In September, Novavax’s RSV vaccine failed during Phase III. Just a few weeks later, Lilly’s promising Alzheimer’s compound also fell short. This double hit could have had existential implications for Area 23.

Instead, a late-year surge — six wins in six tries — propelled the agency’s revenue from $55 million to $87 million, with 80 new hires spiking the count to 325. And growth wasn’t even on the 2016 to-do list. 

We intended 2016 to be the year we slowed down and had a chance to grow into what we had become, so we didn’t even pitch in the first half. – Renee Mellas, EVP and co-managing director

“We intended 2016 to be the year we slowed down and had a chance to grow into what we had become, so we didn’t even pitch in the first half,” says EVP and co-managing director Renee Mellas. The agency focused on three oncology launches — Merrimack’s Onivyde, Lilly’s Lartruvo, and Roche/Genentech’s Alecensa — plus a new cardiovascular indication for BI/Lilly’s Jardiance. “But then we got the itch again.”

The wins included four launch products: Astellas’ gilteritinib (hema oncology), ViiV’s fostemsavir (HIV), Hycor (allergy diagnostic platform), and Eagle’s Ryanodex (exertional heat stroke, a new category). There were also assignments for Avanir’s Onzetra Xsail (migraine) and Beiersdorf’s Eucerin and Aquaphor (skin care). 

Along the way, several big hitters joined the Area 23 ranks. Rich Norman was hired from Medicus to co-lead strategy with the newly promoted Jeremy Vallimont. On the creative side, VP and creative director Bernardo Romero arrived from Africa São Paulo, while SVP and group creative director Jason Graff joined from Publicis Kaplan Thaler. Promotions included Brad Peebles and Latifa Alladina, both to EVP, group management director, and Michael Kizilbash to EVP, group creative director.

Central to Area 23’s success is a creative process dubbed “What if?” whereby employees are allocated nonbillable time for brainstorming. The only catch, says EVP, co-managing director, and executive creative director Tim Hawkey, is ideas have to be what he characterizes as “holy shit” in nature and presented to the entire agency. The best ones are then greenhoused and developed.

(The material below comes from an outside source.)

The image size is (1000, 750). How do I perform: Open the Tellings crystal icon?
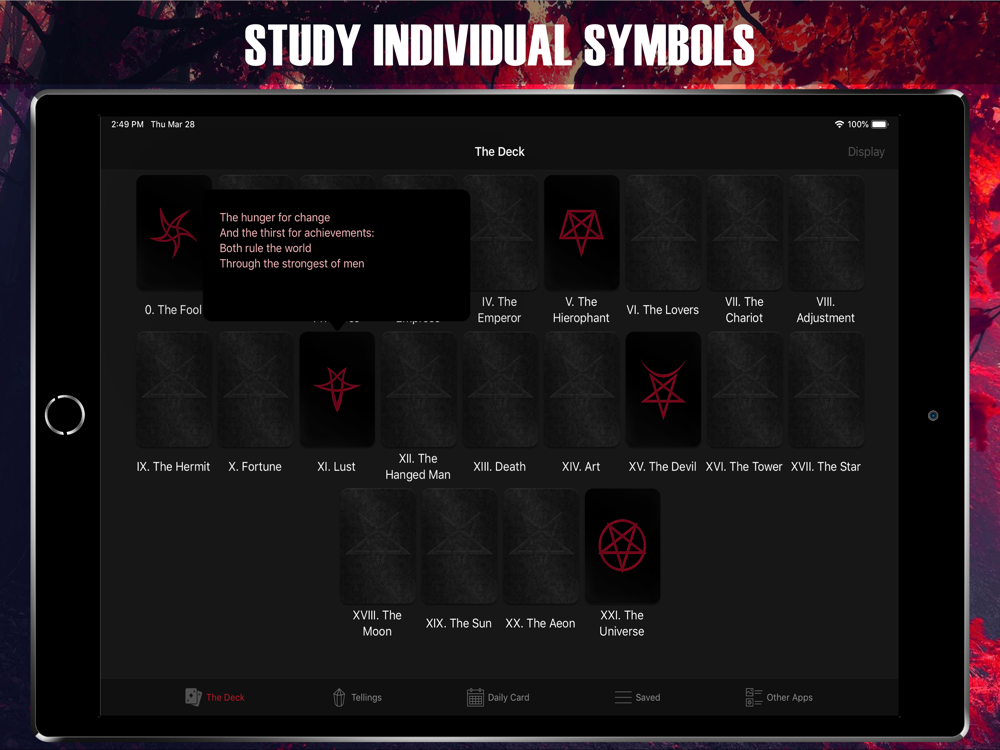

“This is our R&D budget,” he explains. “We bring clients ideas they didn’t ask for, or pay for, and they either love them or hate them. These are the kinds of ideas that will either get you on Good Morning America or get you fired.”

A good example came when the Jardiance brand team tasked Area 23 with increasing physicians’ empathy toward their diabetes patients. The agency set up an experiment using hidden cameras to track the behavior of 10,000 physicians over three days at the ADA conference — “Did they take the stairs or escalators?” “Did they eat the brownies or the carrots?” — and presented them with the results.

“They were having almost revelatory experiences and saying, ‘I’m never going to talk to my patients that same way again,’” Hawkey reports. “It’s not just about ads and detail aids anymore. It’s about creating transformational experiences, and that is where we are taking our creative.”